Requirement :: Write out, word for word and with no pictures, each line below from the one containing "Screen dimensions: 770x346" through the one containing "You are a GUI", both included, and no other line.

──────── Extracted entries

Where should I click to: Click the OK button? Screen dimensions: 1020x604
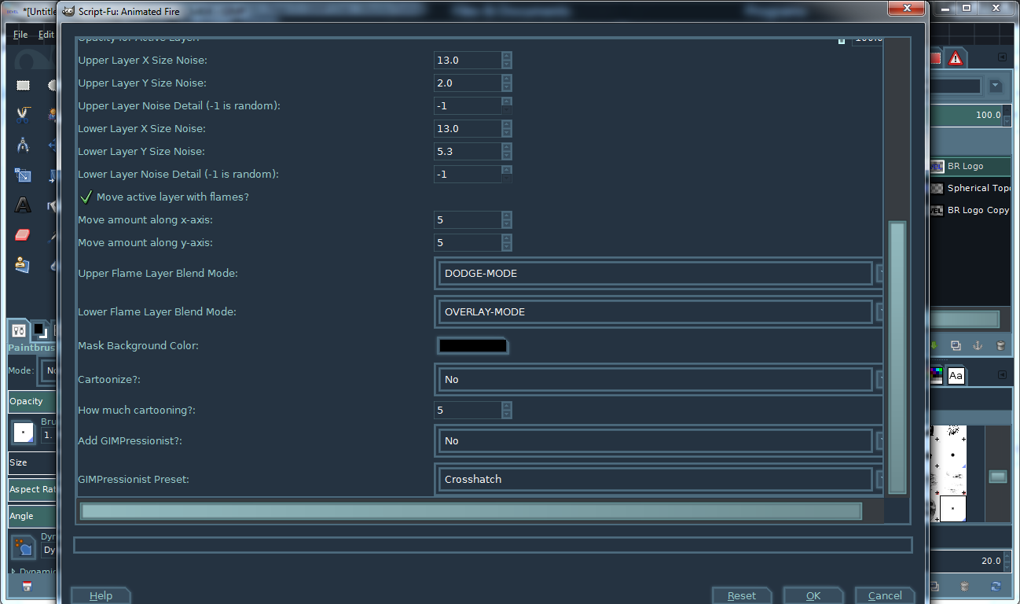pos(813,595)
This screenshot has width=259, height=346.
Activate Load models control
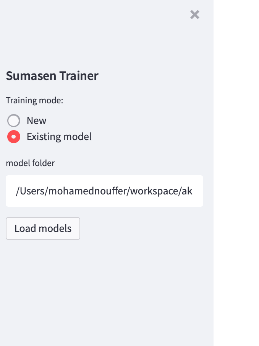point(43,228)
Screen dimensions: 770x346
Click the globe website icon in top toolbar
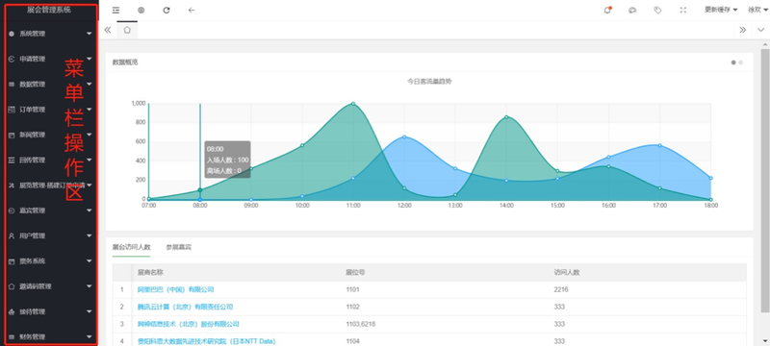coord(141,10)
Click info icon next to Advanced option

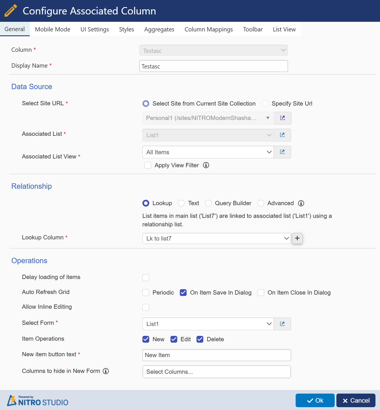click(301, 203)
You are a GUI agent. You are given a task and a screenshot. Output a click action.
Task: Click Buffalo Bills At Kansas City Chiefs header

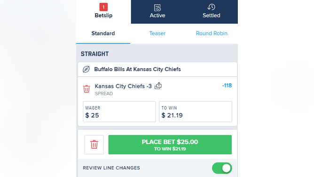pyautogui.click(x=137, y=69)
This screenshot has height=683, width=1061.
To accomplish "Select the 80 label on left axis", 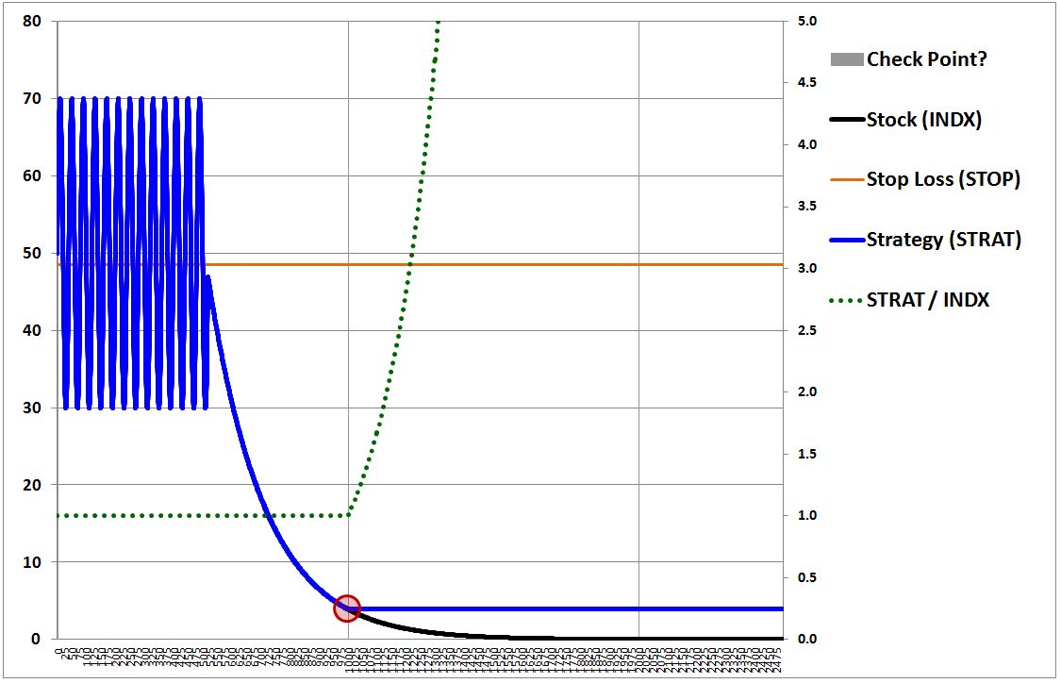I will [x=30, y=21].
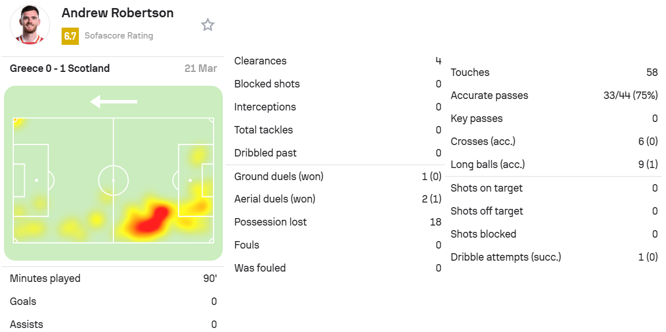Image resolution: width=666 pixels, height=332 pixels.
Task: Select the 21 Mar match date
Action: pyautogui.click(x=200, y=68)
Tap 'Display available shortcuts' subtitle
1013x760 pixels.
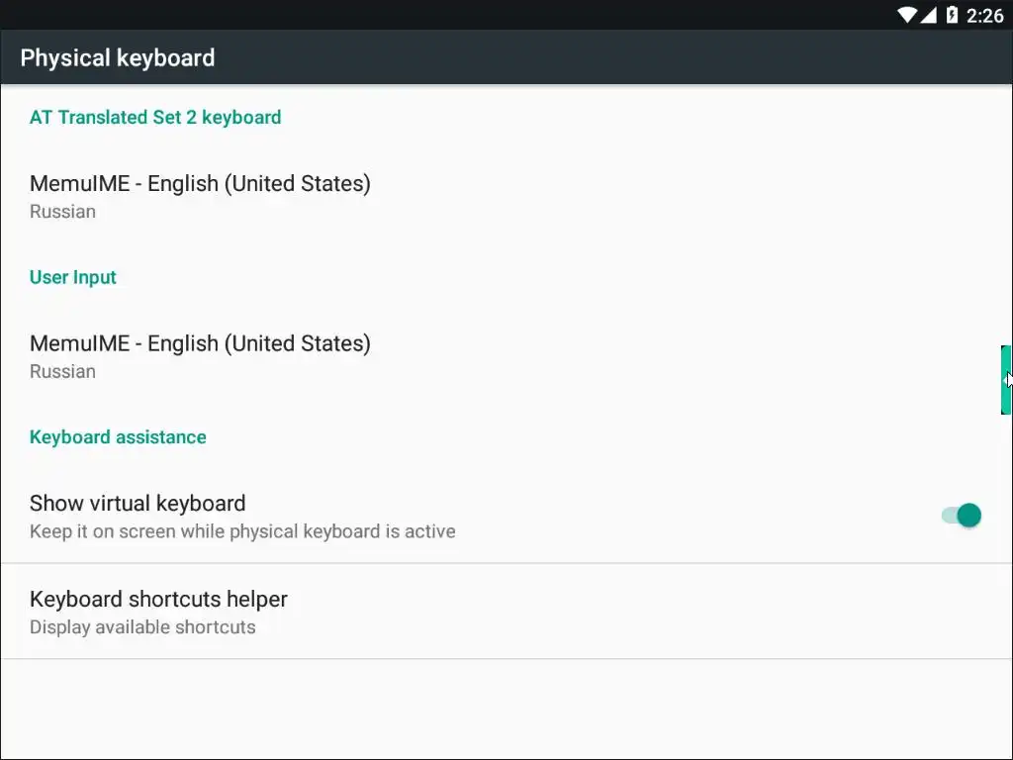(142, 627)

────────────────

Response ::
Screen dimensions: 770x346
Click the globe website icon in top toolbar
coord(141,10)
Click info icon next to Advanced option

click(301, 203)
You are a GUI agent. You are given a task and a screenshot. Output a click action.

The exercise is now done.